2023-05-12: haircut

i used to have long hair (it was the 90s). i cut it in grad school. my then-girlfriend cried. fifteen years passed.

in the meantime i dropped out of grad school. moved to a new city, started a career, started the rest of my life. kept my hair short. easier for interviews, right? look presentable. don't give anyone a reason to say no.

somewhere around 2019 i decided i wanted it long again. i had just gone for a haircut, so starting short, it took me a good two years to grow it out again. not the thick, brush-catching stuff i remember. thinner. oh, middle age.

yesterday i went in for my biannual cut. the girl told me it had been eight months. that feels about right. and she was very striking: still masked (good for her), enormous eyes, high cheekbones, very pale. twenty one, she told me. did all her training during the pandemic. also, did a great job with my cut. everything holding up today, no next-day blues.

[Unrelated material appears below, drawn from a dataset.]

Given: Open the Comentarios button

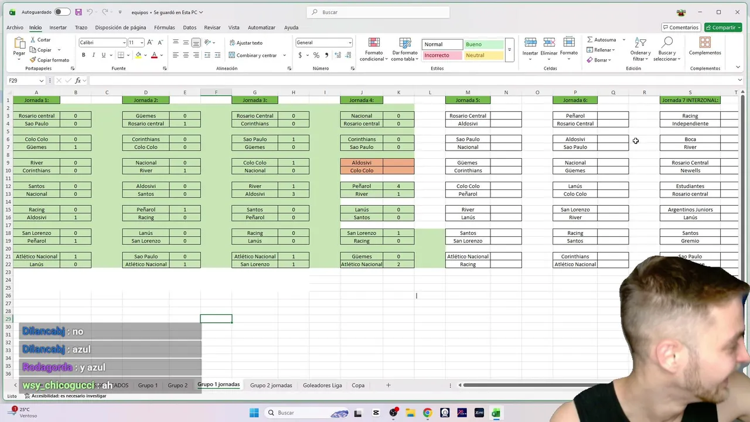Looking at the screenshot, I should (x=681, y=28).
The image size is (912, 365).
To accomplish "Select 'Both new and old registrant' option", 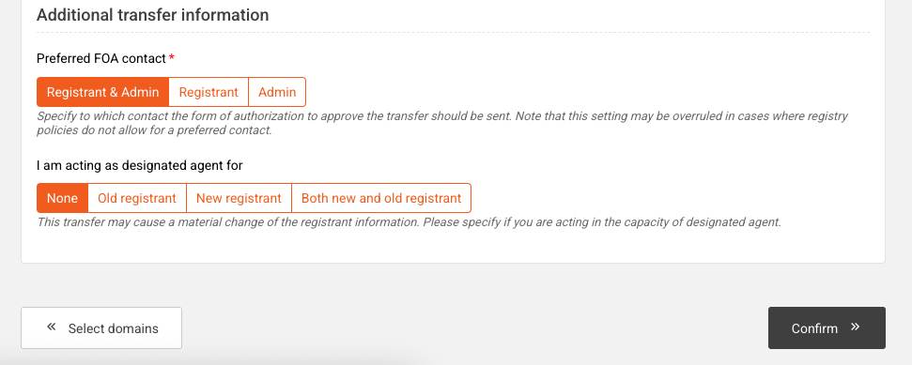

i don't know how long the length of this is going to last. i'm at that age where things start to change. greying and more. play it by ear. one year to the next. i suppose this is something of a mid-life crisis, and if it is, at least it's a sensible one. no sports car (i can't drive standard). no heartbreal and upheaval. no divorce, no decades-younger lover.

just a last grasp at what i should've had my entire adult life. i should've never cut my hair. but given that i did, here i am. it's still long and pretty. a reminder of what's passed, but also what's to come. how some parts of me are latent. waiting. how with tending, those flames can burn again.